What to work on:
a: Answer these about the Biennale statement, marking each reply (i), (ii), (iii):
(i) In times of crisis, what are cultural institutions meant to create?
(ii) What reason does the statement give for the writers being invited to curate the Biennale?
(iii) What does the statement say censorship cannot do?
b: In the Biennale statement, starting with "Our acknowledgment of" and going on through "education, and discourse.", write the passage out again, swapping "persecution" for "oppression".
c: Which fields does the Biennale statement name as the critical space where it seeks to address the shrinking space for care?

Document passage:
□ □ □

Our acknowledgment of the history of the Palestinian cause, and the present assault in Gaza on civilians, does not, in any way, translate to us dismissing the historical persecution of the Jewish people. Such a conflation is a deliberate and dangerous misreading of our position. It is this shrinking space for care towards the persecution of any community, that we seek to address in the critical space of arts, education, and discourse.
In times of crisis, cultural institutions are meant to create a safe space for careful listening, with and despite our differences. The very institution that was supposed to host us, and make space for diverse voices, has slandered their invited curators. Many of us, from the Global South, who are invited to work with Western institutions, on the premise of inclusivity, often share this skepticism—of how far our diversity is being tokenised or instrumentalised for course correction of their historical legacies. How truly welcoming are these institutions towards radically different ways of thinking, which emerge from vastly different contexts, both contemporary and historical? Have we lost the basic human right to question, protest, or collectively mourn? Our difference of perspective—shaped by our colonial past—in reading history and its contemporary fallouts is seen as a reason to educate or “sensitize” us. We were invited to curate the Biennale because they claimed they wanted our voice, and our perspective on how we see the world. But in a moment of crisis, it has appeared that our voices were only invited on their terms, subservient to their conditions.
Censorship cannot separate the waves of communication by force. We will have to take the initiative to listen differently in our own communities. Space must be created. Creating true pluralism by moving beyond our individual comfort zones is part of a long struggle.

□ □ □

Supplied records:
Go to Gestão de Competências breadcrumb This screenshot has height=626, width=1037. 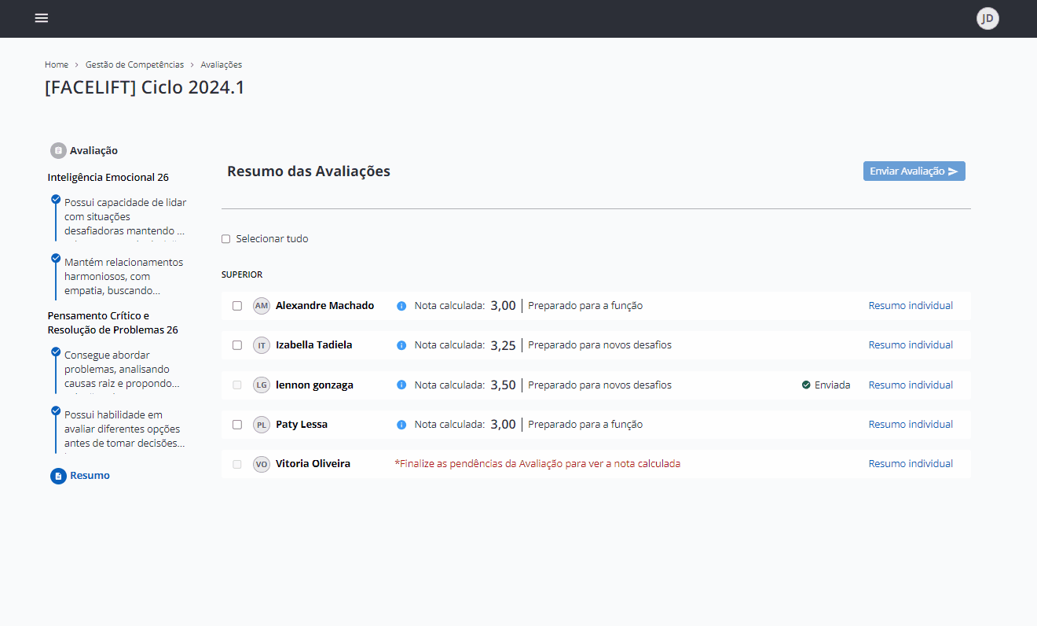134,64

□ □ □

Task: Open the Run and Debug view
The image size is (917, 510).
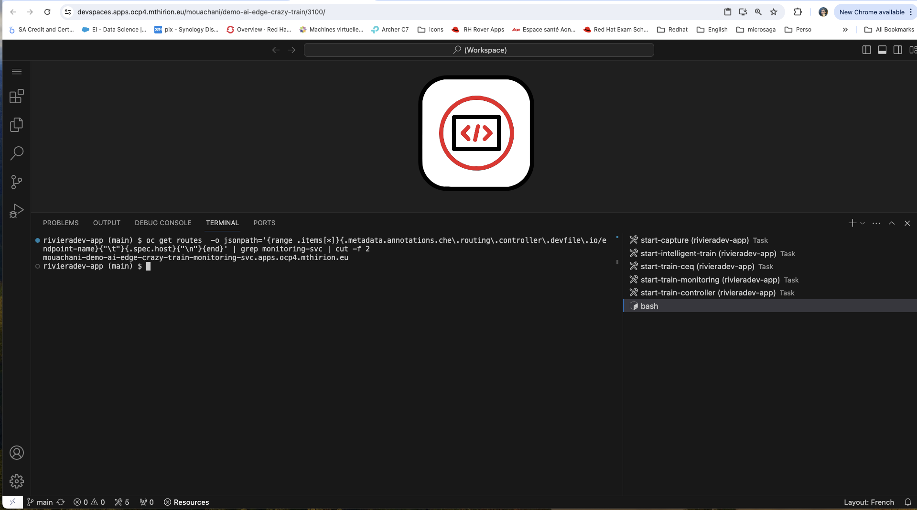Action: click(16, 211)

□ □ □

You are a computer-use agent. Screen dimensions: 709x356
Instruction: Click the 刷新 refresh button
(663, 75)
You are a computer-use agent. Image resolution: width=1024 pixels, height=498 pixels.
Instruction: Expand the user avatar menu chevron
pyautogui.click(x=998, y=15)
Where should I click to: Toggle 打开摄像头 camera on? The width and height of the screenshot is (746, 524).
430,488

□ □ □

Solutions per task:
a:
(i) A safe space for careful listening, with and despite their differences.
(ii) The institution claimed it wanted their voice and their perspective on how they see the world.
(iii) It cannot separate the waves of communication by force.

b:
Our acknowledgment of the history of the Palestinian cause, and the present assault in Gaza on civilians, does not, in any way, translate to us dismissing the historical oppression of the Jewish people. Such a conflation is a deliberate and dangerous misreading of our position. It is this shrinking space for care towards the oppression of any community, that we seek to address in the critical space of arts, education, and discourse.

c: Arts, education, and discourse.